* [Exercise aim]: Copy the lines of the records below word for word, from the line holding "How do I perform: Click" through the end of the records, that line included. Leave the pictures out of your answer.

Records
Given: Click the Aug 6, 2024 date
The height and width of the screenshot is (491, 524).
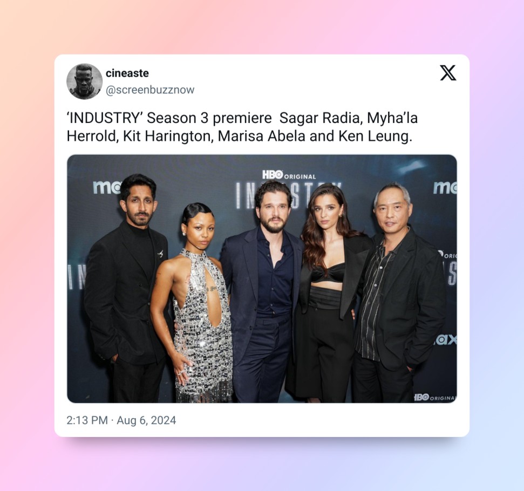Looking at the screenshot, I should coord(146,420).
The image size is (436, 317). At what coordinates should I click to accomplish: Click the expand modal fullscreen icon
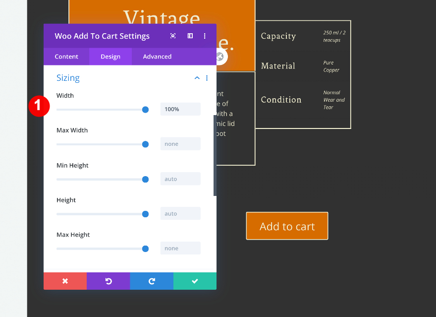click(173, 36)
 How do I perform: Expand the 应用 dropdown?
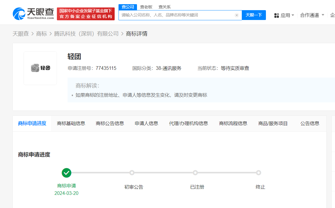click(x=285, y=15)
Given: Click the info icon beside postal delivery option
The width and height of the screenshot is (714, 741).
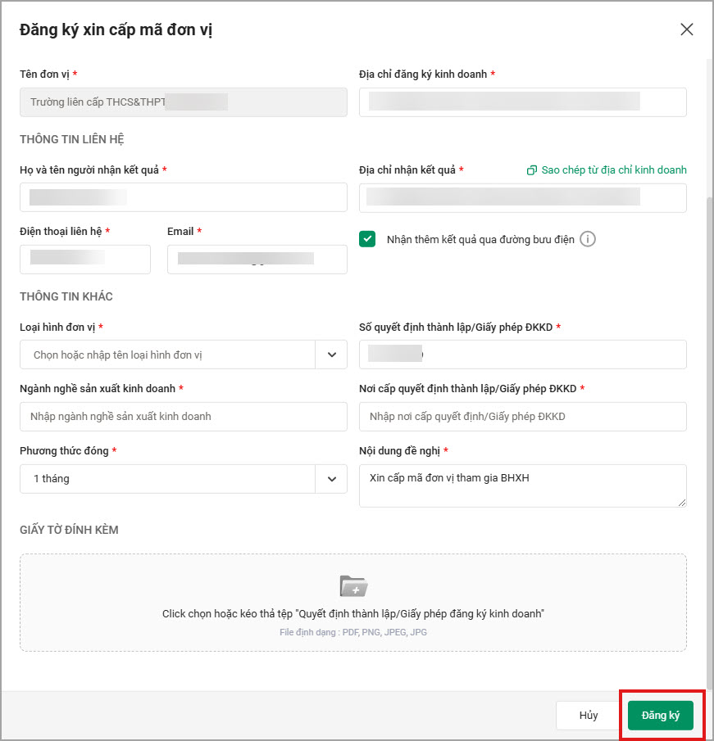Looking at the screenshot, I should click(588, 239).
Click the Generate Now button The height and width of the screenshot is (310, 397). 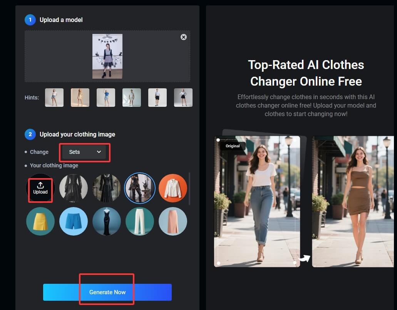[x=107, y=292]
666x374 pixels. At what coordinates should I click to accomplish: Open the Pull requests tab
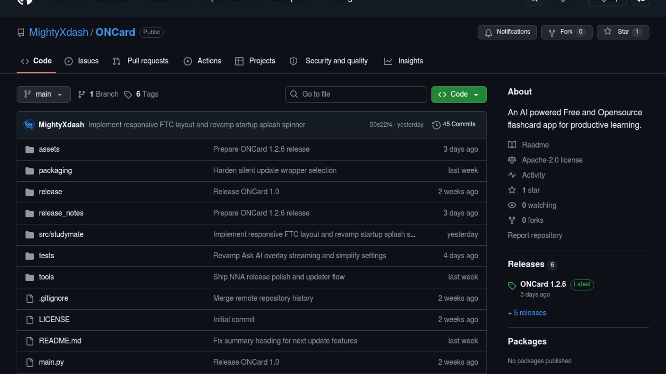(141, 61)
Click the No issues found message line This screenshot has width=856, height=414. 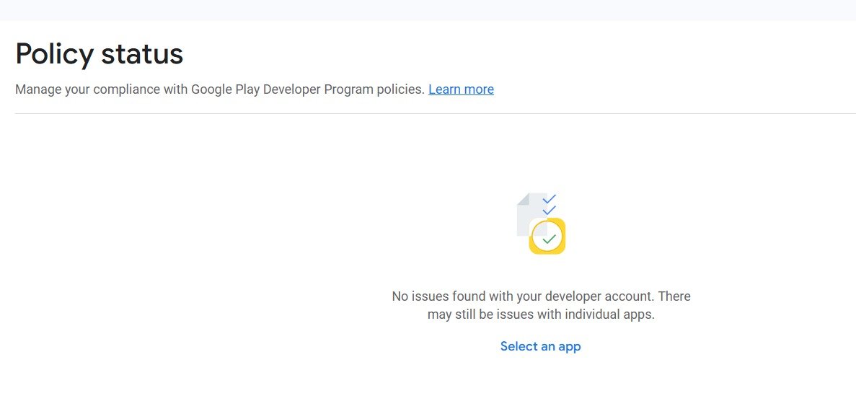click(541, 296)
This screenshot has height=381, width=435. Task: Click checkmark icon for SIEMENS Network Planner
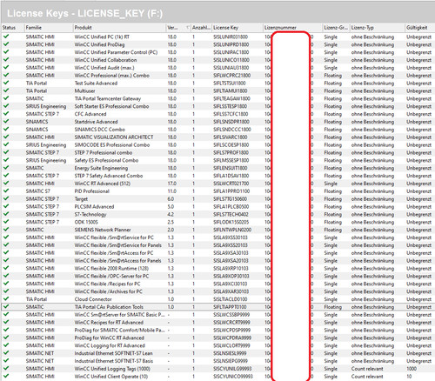pos(6,230)
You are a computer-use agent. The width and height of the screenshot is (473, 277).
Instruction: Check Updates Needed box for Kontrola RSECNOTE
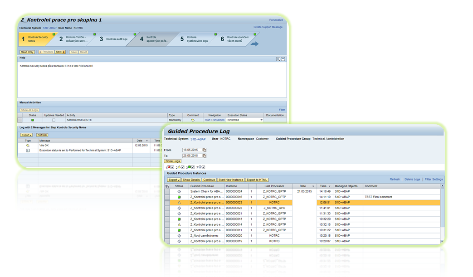pyautogui.click(x=54, y=120)
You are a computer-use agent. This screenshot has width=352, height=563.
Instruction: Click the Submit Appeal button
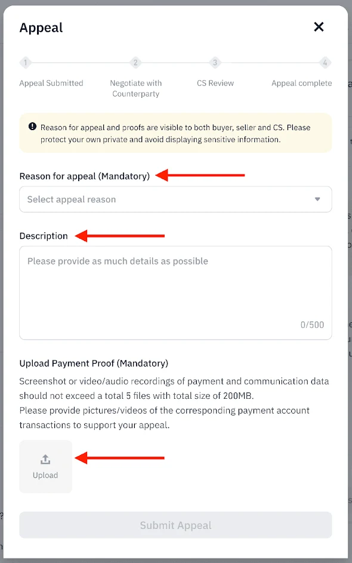pyautogui.click(x=175, y=525)
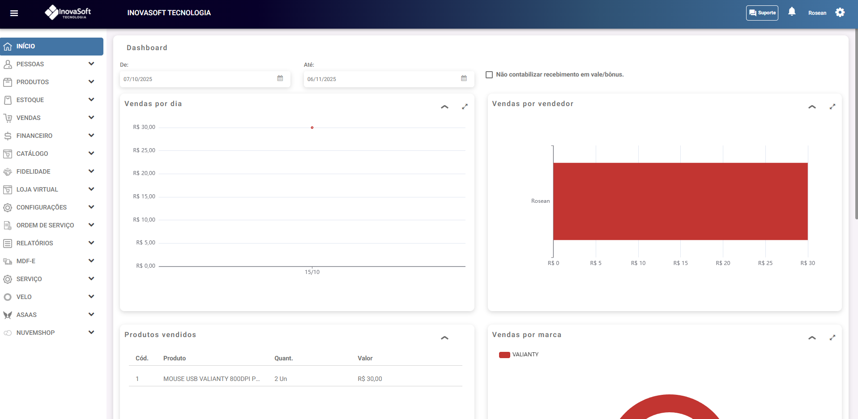
Task: Enable 'Não contabilizar recebimento em vale/bônus' checkbox
Action: tap(489, 75)
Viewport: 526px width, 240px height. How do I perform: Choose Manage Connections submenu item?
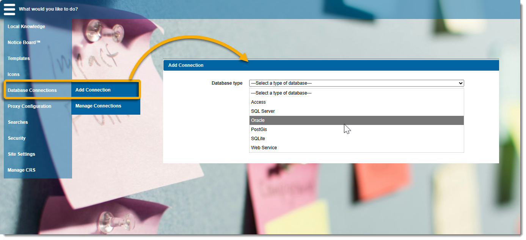98,106

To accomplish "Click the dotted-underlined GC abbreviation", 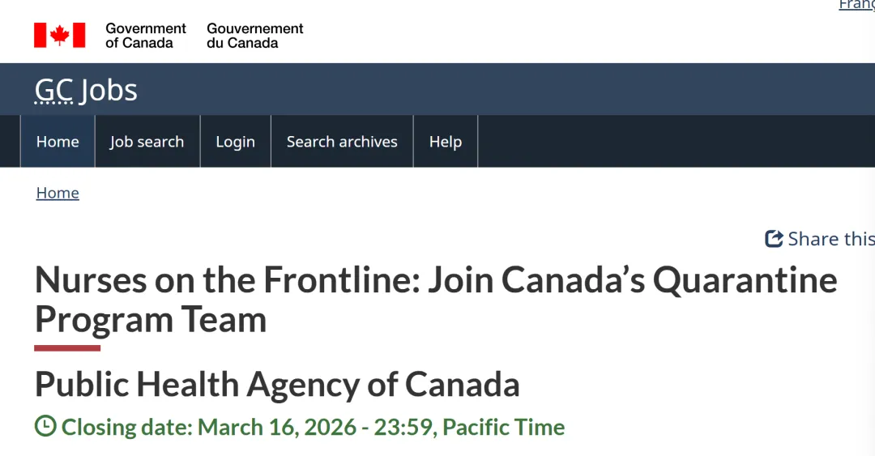I will [x=53, y=90].
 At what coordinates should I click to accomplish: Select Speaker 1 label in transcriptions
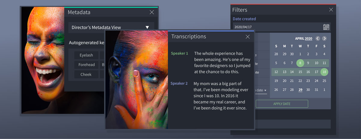[180, 53]
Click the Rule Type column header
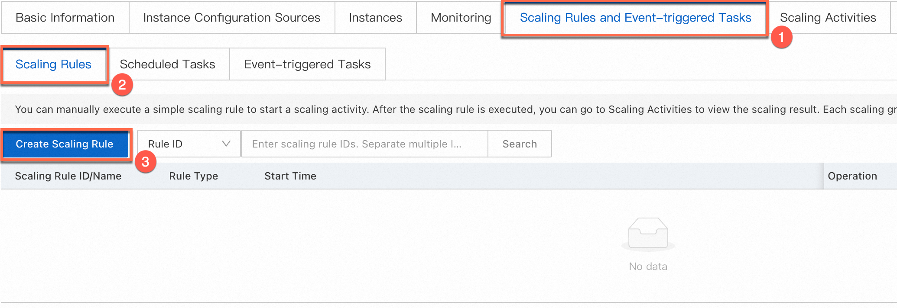Screen dimensions: 897x308 [x=193, y=176]
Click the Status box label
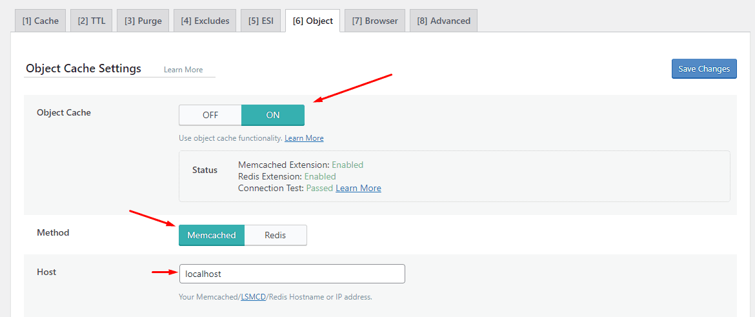Image resolution: width=755 pixels, height=317 pixels. [x=205, y=170]
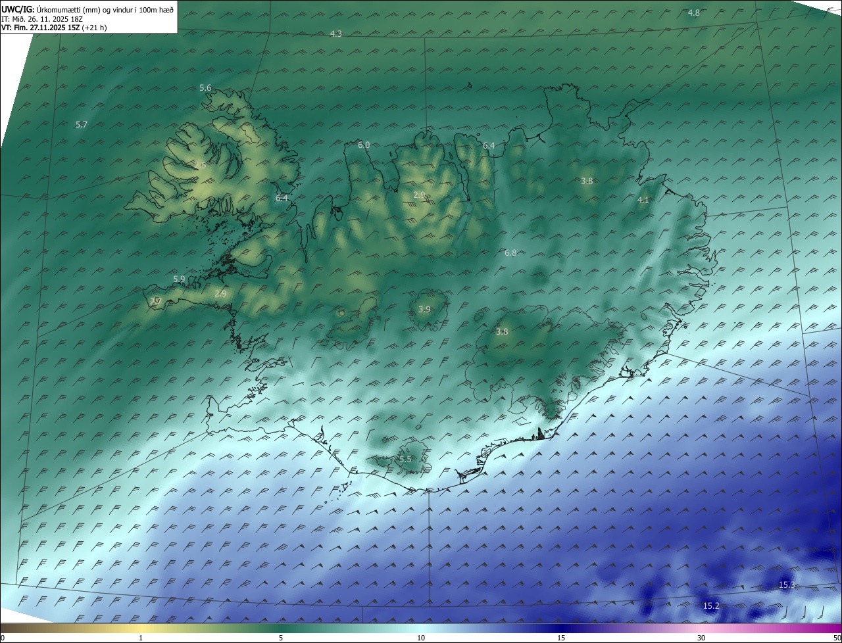Image resolution: width=842 pixels, height=643 pixels.
Task: Click the 4.1 value in East Iceland
Action: point(643,201)
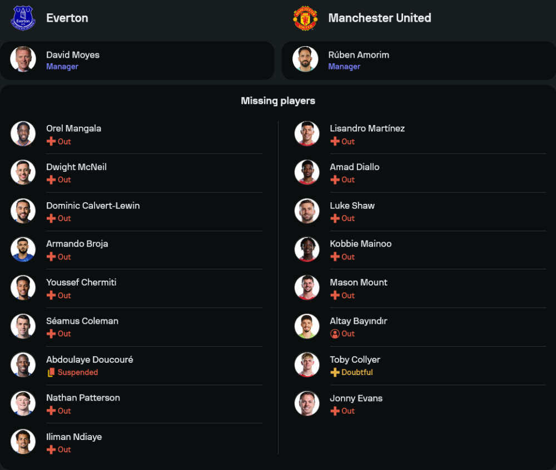Screen dimensions: 556x470
Task: Click the Missing players section heading
Action: pyautogui.click(x=278, y=101)
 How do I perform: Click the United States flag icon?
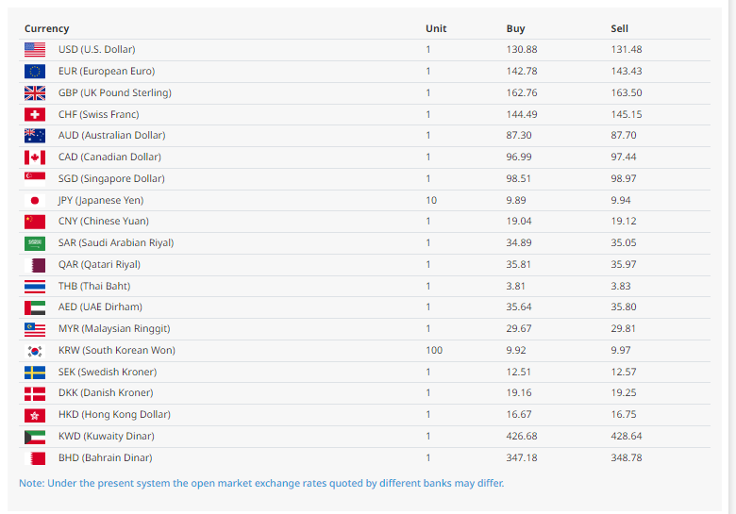click(x=35, y=50)
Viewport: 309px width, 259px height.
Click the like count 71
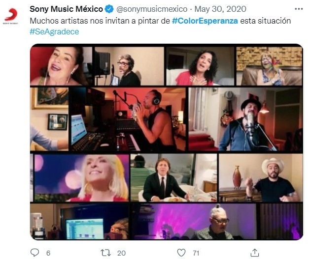pyautogui.click(x=196, y=253)
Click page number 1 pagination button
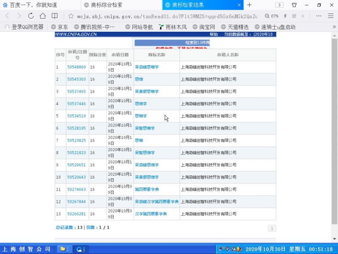Screen dimensions: 338x254 click(272, 228)
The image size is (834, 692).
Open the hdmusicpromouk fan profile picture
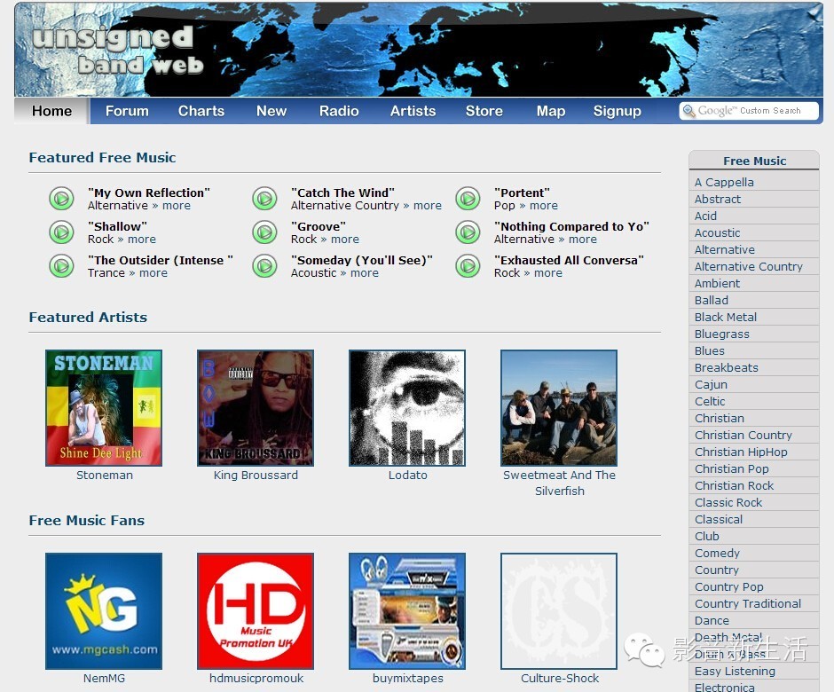(256, 611)
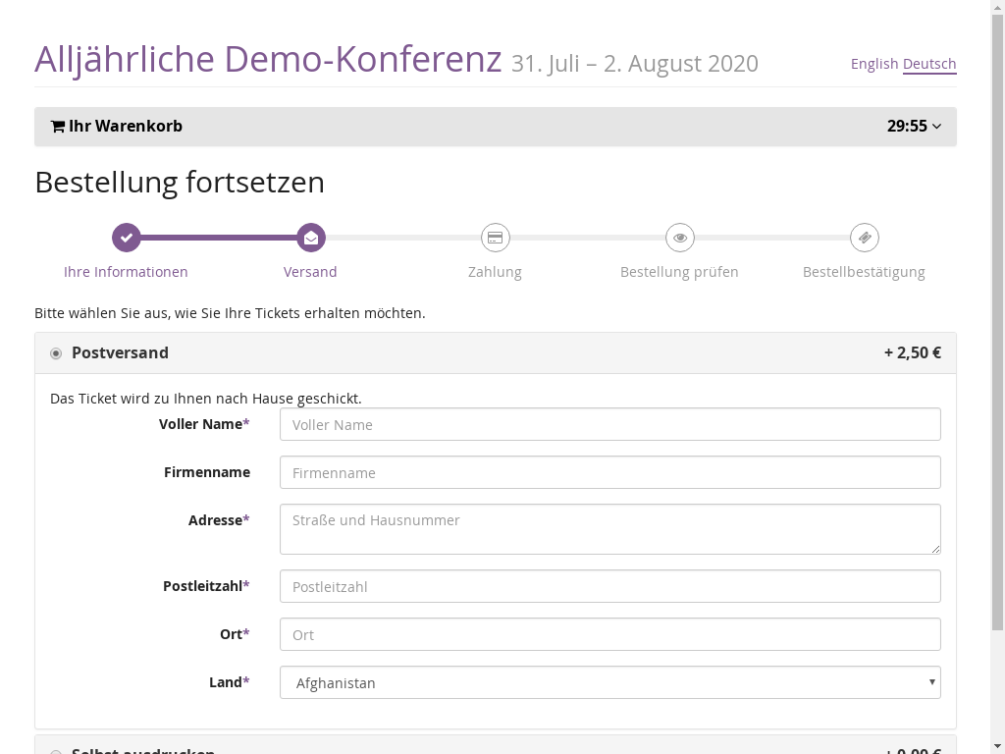Click into the Firmenname field
The height and width of the screenshot is (754, 1005).
pyautogui.click(x=609, y=472)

* [Output of the task]:
 How do I perform: Click the United States flag icon?
click(x=35, y=50)
Viewport: 309px width, 259px height.
Click the like count 71
pyautogui.click(x=196, y=253)
Click page number 1 pagination button
Screen dimensions: 338x254 click(272, 228)
The image size is (834, 692).
Open the hdmusicpromouk fan profile picture
(256, 611)
Click into the Firmenname field
The height and width of the screenshot is (754, 1005).
pyautogui.click(x=609, y=472)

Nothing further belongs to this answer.